Copy the records below, replacing every "At what coordinates should I click to accomplish" with "Which point should I click to accomplish" and keeping everything else unchanged.

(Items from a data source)
****************

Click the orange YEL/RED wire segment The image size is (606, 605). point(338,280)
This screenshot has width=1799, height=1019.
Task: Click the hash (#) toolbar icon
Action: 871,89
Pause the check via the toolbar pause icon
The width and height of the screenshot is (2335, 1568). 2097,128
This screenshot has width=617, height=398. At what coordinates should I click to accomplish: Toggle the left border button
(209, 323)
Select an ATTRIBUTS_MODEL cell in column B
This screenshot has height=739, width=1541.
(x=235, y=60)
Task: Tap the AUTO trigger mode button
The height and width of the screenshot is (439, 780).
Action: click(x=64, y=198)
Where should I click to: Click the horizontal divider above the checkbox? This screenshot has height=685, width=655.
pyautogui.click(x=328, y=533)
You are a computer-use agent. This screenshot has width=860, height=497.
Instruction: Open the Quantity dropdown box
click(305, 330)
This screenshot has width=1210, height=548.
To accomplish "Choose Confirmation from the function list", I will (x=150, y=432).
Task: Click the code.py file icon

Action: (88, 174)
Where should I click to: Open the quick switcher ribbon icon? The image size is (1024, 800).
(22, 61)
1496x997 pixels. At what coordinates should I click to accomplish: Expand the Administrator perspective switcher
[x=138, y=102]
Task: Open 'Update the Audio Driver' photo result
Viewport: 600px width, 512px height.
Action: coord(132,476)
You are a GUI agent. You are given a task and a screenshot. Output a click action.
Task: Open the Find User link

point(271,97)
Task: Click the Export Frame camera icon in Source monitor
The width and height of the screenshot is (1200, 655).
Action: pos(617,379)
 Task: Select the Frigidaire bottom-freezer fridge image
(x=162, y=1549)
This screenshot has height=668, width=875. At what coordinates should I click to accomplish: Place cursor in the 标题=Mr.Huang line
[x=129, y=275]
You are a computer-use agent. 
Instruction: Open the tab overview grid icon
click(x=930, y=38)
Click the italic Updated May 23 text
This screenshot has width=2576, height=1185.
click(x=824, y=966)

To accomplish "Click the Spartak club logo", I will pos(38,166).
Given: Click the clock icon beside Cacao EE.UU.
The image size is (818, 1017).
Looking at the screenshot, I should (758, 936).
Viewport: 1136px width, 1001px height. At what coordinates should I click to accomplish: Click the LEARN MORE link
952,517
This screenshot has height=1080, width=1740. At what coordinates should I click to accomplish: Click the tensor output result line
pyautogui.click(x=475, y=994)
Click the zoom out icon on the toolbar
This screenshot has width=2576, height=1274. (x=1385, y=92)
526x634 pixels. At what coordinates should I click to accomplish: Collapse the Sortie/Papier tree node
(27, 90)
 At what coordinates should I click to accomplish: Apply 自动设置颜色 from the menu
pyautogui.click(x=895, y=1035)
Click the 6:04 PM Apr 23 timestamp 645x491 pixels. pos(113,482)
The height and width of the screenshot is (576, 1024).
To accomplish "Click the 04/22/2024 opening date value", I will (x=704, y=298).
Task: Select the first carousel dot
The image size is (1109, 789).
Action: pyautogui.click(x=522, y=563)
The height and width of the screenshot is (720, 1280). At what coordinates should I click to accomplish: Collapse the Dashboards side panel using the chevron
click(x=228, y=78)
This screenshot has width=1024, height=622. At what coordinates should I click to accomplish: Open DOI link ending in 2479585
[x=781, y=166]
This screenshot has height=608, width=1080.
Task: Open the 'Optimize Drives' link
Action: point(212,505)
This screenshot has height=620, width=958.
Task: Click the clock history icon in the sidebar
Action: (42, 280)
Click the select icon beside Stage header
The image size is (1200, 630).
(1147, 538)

****************

Solved exercise –
Click the orange YEL/RED wire segment The image size is (606, 605). point(338,280)
This screenshot has width=1799, height=1019.
Task: Click the hash (#) toolbar icon
Action: 871,89
Pause the check via the toolbar pause icon
The width and height of the screenshot is (2335, 1568). 2097,128
This screenshot has width=617, height=398. Which point should I click to accomplish: Toggle the left border button
(209, 323)
Select an ATTRIBUTS_MODEL cell in column B
This screenshot has height=739, width=1541.
(x=235, y=60)
Task: Tap the AUTO trigger mode button
The height and width of the screenshot is (439, 780).
Action: click(x=64, y=198)
Where should I click to: Click the horizontal divider above the checkbox? This screenshot has height=685, width=655.
pyautogui.click(x=328, y=533)
You are a computer-use agent. This screenshot has width=860, height=497.
Instruction: Open the Quantity dropdown box
click(305, 330)
This screenshot has width=1210, height=548.
To accomplish "Choose Confirmation from the function list", I will (x=150, y=432).
Task: Click the code.py file icon

Action: (88, 174)
Where should I click to: Open the quick switcher ribbon icon? The image size is (1024, 800).
(22, 61)
1496x997 pixels. Which point should I click to accomplish: Expand the Administrator perspective switcher
[x=138, y=102]
Task: Open 'Update the Audio Driver' photo result
Viewport: 600px width, 512px height.
Action: coord(132,476)
You are a GUI agent. You are given a task and a screenshot. Output a click action.
Task: Open the Find User link

point(271,97)
Task: Click the Export Frame camera icon in Source monitor
The width and height of the screenshot is (1200, 655).
Action: pos(617,379)
 Task: Select the Frigidaire bottom-freezer fridge image
(x=162, y=1549)
This screenshot has height=668, width=875. Which point should I click to accomplish: Place cursor in the 标题=Mr.Huang line
[x=129, y=275]
You are a computer-use agent. 
Instruction: Open the tab overview grid icon
click(x=930, y=38)
Click the italic Updated May 23 text
This screenshot has width=2576, height=1185.
click(x=824, y=966)

To accomplish "Click the Spartak club logo", I will pos(38,166).
Given: Click the clock icon beside Cacao EE.UU.
The image size is (818, 1017).
Looking at the screenshot, I should (758, 936).
Viewport: 1136px width, 1001px height. Which point should I click to accomplish: Click the LEARN MORE link
952,517
This screenshot has height=1080, width=1740. Which point should I click to accomplish: Click the tensor output result line
pyautogui.click(x=475, y=994)
Click the zoom out icon on the toolbar
This screenshot has width=2576, height=1274. (x=1385, y=92)
526x634 pixels. Which point should I click to accomplish: Collapse the Sortie/Papier tree node
(27, 90)
 Which point should I click to accomplish: Apply 自动设置颜色 from the menu
pyautogui.click(x=895, y=1035)
Click the 6:04 PM Apr 23 timestamp 645x491 pixels. pos(113,482)
The height and width of the screenshot is (576, 1024).
To accomplish "Click the 04/22/2024 opening date value", I will (x=704, y=298).
Task: Select the first carousel dot
The image size is (1109, 789).
Action: pyautogui.click(x=522, y=563)
The height and width of the screenshot is (720, 1280). Which point should I click to accomplish: Collapse the Dashboards side panel using the chevron
click(x=228, y=78)
This screenshot has width=1024, height=622. Which point should I click to accomplish: Open DOI link ending in 2479585
[x=781, y=166]
This screenshot has height=608, width=1080.
Task: Open the 'Optimize Drives' link
Action: point(212,505)
This screenshot has height=620, width=958.
Task: Click the clock history icon in the sidebar
Action: (42, 280)
Click the select icon beside Stage header
The image size is (1200, 630).
(1147, 538)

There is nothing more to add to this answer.